◆ ACTIVITY ◆
The entries should be given again in full. Alter nothing.
(MATERIALS PROVIDED begins)
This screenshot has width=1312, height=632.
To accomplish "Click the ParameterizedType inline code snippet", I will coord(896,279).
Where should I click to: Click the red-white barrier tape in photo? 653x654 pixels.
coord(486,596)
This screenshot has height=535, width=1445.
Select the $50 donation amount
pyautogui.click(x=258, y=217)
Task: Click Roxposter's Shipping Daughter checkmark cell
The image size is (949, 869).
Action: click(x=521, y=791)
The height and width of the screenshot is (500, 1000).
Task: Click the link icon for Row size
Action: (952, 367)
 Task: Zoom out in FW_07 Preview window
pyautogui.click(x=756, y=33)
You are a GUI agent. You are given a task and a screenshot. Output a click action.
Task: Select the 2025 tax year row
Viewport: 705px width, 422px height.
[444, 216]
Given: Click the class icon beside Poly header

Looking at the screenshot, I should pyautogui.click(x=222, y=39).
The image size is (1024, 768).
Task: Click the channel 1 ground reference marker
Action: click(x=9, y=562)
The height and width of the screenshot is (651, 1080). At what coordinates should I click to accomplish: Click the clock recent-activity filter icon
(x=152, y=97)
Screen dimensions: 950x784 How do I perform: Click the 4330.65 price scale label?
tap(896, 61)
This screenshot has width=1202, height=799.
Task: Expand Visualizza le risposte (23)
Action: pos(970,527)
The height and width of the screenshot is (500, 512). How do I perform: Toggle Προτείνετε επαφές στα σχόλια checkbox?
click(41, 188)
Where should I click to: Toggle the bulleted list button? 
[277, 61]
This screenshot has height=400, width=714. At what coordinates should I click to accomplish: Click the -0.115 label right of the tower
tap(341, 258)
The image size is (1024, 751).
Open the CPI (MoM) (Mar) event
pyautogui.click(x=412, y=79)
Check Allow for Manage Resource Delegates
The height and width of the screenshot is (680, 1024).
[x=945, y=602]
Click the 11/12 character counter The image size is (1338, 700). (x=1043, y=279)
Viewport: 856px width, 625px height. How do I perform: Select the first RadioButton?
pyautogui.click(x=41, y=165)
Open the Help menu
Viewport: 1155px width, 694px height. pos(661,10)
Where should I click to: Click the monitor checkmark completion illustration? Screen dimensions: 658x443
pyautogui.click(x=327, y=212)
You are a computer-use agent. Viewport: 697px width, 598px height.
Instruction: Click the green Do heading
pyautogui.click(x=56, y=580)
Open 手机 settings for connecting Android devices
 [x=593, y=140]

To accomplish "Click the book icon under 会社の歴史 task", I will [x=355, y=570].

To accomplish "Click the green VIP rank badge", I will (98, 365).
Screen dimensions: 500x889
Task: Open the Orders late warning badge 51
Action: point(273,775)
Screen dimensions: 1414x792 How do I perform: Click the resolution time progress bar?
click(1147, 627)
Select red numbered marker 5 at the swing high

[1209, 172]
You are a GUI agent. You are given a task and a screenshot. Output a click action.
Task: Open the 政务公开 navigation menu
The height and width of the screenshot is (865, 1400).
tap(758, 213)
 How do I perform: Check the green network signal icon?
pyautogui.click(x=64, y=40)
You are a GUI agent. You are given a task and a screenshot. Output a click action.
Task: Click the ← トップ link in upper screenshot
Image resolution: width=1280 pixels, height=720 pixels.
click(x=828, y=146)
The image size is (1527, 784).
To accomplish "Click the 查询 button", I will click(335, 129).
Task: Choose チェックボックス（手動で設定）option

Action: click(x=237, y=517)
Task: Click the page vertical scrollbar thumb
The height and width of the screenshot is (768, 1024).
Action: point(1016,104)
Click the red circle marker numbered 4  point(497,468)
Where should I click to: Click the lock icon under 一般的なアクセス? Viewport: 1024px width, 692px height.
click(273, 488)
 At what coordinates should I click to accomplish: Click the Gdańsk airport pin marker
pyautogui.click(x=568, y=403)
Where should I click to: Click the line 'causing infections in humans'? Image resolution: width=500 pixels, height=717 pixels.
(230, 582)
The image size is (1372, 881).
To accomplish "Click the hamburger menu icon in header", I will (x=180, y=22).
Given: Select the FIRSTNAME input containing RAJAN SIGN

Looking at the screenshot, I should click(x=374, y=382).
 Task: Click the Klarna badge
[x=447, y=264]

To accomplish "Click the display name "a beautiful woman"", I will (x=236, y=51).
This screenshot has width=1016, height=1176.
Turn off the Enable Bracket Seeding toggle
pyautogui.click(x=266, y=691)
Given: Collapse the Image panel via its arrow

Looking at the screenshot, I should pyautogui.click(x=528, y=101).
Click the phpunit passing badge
(MATERIALS PROVIDED ends)
◆ EXERCISE ANSWER ◆
This screenshot has width=1312, height=632.
To accomplish "Click the ParameterizedType inline code snippet", I will coord(896,279).
Where should I click to: Click the red-white barrier tape in photo? 653x654 pixels.
coord(486,596)
This screenshot has height=535, width=1445.
Select the $50 donation amount
pyautogui.click(x=258, y=217)
Task: Click Roxposter's Shipping Daughter checkmark cell
The image size is (949, 869).
Action: click(x=521, y=791)
The height and width of the screenshot is (500, 1000).
Task: Click the link icon for Row size
Action: (952, 367)
 Task: Zoom out in FW_07 Preview window
pyautogui.click(x=756, y=33)
You are a GUI agent. You are given a task and a screenshot. Output a click action.
Task: Select the 2025 tax year row
Viewport: 705px width, 422px height.
[444, 216]
Given: Click the class icon beside Poly header

Looking at the screenshot, I should pyautogui.click(x=222, y=39).
The image size is (1024, 768).
Task: Click the channel 1 ground reference marker
Action: click(x=9, y=562)
The height and width of the screenshot is (651, 1080). At what coordinates should I click to accomplish: Click the clock recent-activity filter icon
(x=152, y=97)
Screen dimensions: 950x784 How do I perform: Click the 4330.65 price scale label?
tap(896, 61)
This screenshot has width=1202, height=799.
Task: Expand Visualizza le risposte (23)
Action: pos(970,527)
The height and width of the screenshot is (500, 512). How do I perform: Toggle Προτείνετε επαφές στα σχόλια checkbox?
click(41, 188)
Where should I click to: Toggle the bulleted list button? 
[277, 61]
This screenshot has height=400, width=714. At what coordinates should I click to accomplish: Click the -0.115 label right of the tower
tap(341, 258)
The image size is (1024, 751).
Open the CPI (MoM) (Mar) event
pyautogui.click(x=412, y=79)
Check Allow for Manage Resource Delegates
The height and width of the screenshot is (680, 1024).
[x=945, y=602]
Click the 11/12 character counter The image size is (1338, 700). (x=1043, y=279)
Viewport: 856px width, 625px height. How do I perform: Select the first RadioButton?
pyautogui.click(x=41, y=165)
Open the Help menu
Viewport: 1155px width, 694px height. pos(661,10)
Where should I click to: Click the monitor checkmark completion illustration? Screen dimensions: 658x443
pyautogui.click(x=327, y=212)
You are a computer-use agent. Viewport: 697px width, 598px height.
Instruction: Click the green Do heading
pyautogui.click(x=56, y=580)
Open 手机 settings for connecting Android devices
 [x=593, y=140]

To accomplish "Click the book icon under 会社の歴史 task", I will [x=355, y=570].

To accomplish "Click the green VIP rank badge", I will (98, 365).
Screen dimensions: 500x889
Task: Open the Orders late warning badge 51
Action: point(273,775)
Screen dimensions: 1414x792 How do I perform: Click the resolution time progress bar?
click(1147, 627)
Select red numbered marker 5 at the swing high

[1209, 172]
You are a GUI agent. You are given a task and a screenshot. Output a click action.
Task: Open the 政务公开 navigation menu
The height and width of the screenshot is (865, 1400).
tap(758, 213)
 How do I perform: Check the green network signal icon?
pyautogui.click(x=64, y=40)
You are a GUI agent. You are given a task and a screenshot. Output a click action.
Task: Click the ← トップ link in upper screenshot
Image resolution: width=1280 pixels, height=720 pixels.
click(x=828, y=146)
The image size is (1527, 784).
To accomplish "Click the 查询 button", I will click(335, 129).
Task: Choose チェックボックス（手動で設定）option

Action: click(x=237, y=517)
Task: Click the page vertical scrollbar thumb
The height and width of the screenshot is (768, 1024).
Action: point(1016,104)
Click the red circle marker numbered 4  point(497,468)
Where should I click to: Click the lock icon under 一般的なアクセス? Viewport: 1024px width, 692px height.
click(273, 488)
 At what coordinates should I click to accomplish: Click the Gdańsk airport pin marker
pyautogui.click(x=568, y=403)
Where should I click to: Click the line 'causing infections in humans'? Image resolution: width=500 pixels, height=717 pixels.
(230, 582)
The image size is (1372, 881).
To accomplish "Click the hamburger menu icon in header", I will (x=180, y=22).
Given: Select the FIRSTNAME input containing RAJAN SIGN

Looking at the screenshot, I should click(x=374, y=382).
 Task: Click the Klarna badge
[x=447, y=264]

To accomplish "Click the display name "a beautiful woman"", I will (x=236, y=51).
This screenshot has width=1016, height=1176.
Turn off the Enable Bracket Seeding toggle
pyautogui.click(x=266, y=691)
Given: Collapse the Image panel via its arrow

Looking at the screenshot, I should pyautogui.click(x=528, y=101).
Click the phpunit passing badge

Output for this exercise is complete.